- _DIRECTIONS_: If a line in the data below holds the word "computer", include it in the count. Give only the final number.

- _Dataset excerpts_:
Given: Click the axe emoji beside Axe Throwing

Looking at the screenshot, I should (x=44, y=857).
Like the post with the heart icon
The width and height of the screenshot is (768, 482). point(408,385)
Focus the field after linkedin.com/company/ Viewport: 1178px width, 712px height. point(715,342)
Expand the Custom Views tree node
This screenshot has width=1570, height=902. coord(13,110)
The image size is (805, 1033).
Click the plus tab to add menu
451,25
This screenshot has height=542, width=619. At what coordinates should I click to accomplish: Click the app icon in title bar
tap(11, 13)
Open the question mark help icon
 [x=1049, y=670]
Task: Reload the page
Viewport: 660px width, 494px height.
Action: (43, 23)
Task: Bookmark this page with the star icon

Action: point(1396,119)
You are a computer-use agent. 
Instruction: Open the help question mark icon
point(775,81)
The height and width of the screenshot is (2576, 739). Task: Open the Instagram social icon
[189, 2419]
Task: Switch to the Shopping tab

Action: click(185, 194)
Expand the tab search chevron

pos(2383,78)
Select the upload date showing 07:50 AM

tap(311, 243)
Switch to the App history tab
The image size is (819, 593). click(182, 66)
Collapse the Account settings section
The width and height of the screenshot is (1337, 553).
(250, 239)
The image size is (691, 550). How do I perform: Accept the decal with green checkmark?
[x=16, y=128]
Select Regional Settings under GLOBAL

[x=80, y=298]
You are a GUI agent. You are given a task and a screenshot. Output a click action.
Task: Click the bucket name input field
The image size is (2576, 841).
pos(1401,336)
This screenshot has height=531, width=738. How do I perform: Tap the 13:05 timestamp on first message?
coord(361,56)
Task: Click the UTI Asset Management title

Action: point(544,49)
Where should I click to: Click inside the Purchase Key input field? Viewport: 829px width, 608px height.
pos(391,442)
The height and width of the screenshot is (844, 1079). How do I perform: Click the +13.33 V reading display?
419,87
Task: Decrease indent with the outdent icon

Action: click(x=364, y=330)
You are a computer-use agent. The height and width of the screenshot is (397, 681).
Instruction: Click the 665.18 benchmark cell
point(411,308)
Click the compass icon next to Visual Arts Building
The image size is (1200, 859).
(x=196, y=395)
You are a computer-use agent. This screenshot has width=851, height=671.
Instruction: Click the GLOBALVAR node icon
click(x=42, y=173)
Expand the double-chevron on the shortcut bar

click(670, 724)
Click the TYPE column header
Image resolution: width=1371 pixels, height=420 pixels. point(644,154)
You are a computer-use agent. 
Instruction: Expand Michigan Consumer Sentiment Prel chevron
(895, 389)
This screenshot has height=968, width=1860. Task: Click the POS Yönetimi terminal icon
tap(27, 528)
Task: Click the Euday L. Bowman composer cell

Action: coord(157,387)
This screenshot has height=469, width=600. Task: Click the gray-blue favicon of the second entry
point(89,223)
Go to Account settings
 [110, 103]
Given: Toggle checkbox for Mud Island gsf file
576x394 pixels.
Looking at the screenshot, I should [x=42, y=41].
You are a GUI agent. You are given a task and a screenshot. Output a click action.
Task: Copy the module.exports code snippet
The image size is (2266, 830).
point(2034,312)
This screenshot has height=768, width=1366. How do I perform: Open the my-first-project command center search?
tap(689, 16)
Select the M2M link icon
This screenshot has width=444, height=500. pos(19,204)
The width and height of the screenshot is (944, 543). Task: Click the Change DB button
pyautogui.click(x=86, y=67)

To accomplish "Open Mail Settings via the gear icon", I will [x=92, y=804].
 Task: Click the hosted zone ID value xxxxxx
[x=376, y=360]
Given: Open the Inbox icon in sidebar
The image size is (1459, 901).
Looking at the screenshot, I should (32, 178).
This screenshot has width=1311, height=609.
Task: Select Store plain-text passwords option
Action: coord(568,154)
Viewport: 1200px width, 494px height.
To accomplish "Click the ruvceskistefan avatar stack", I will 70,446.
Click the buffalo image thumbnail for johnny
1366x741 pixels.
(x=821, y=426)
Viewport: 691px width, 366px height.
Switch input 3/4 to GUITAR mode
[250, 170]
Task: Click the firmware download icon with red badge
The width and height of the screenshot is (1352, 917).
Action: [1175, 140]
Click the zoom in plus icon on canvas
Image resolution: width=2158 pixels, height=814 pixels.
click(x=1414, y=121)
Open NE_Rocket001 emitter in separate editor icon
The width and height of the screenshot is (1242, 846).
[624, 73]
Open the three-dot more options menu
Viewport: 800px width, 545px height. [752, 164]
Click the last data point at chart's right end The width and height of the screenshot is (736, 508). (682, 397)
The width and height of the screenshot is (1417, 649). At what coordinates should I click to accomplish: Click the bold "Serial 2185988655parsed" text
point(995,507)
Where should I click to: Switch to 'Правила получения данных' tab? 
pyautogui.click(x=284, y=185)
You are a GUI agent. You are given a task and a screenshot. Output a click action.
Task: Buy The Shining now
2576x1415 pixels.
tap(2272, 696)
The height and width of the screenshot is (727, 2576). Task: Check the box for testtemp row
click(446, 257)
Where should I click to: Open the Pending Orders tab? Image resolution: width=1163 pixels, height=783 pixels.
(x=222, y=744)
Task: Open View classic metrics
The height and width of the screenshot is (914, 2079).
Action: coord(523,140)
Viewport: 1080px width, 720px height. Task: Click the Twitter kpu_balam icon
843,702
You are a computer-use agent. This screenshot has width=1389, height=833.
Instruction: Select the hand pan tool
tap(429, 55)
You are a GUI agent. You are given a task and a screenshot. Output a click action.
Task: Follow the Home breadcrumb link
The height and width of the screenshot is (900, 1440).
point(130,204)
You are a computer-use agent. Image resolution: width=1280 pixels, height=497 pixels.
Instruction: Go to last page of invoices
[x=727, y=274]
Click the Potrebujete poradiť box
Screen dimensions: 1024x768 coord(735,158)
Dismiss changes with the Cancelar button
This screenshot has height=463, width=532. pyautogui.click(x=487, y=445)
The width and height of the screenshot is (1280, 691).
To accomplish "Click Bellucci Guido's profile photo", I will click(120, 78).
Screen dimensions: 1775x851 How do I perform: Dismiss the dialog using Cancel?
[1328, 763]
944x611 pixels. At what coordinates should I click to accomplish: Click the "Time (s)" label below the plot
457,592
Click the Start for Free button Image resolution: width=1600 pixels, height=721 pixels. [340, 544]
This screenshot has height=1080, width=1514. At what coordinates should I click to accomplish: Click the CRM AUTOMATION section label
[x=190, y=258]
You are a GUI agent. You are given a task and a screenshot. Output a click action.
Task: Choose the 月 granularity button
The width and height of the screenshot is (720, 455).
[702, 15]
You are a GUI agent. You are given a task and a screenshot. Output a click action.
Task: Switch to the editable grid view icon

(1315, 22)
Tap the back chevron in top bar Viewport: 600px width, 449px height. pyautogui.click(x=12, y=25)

- _TASK SOLUTION_: 6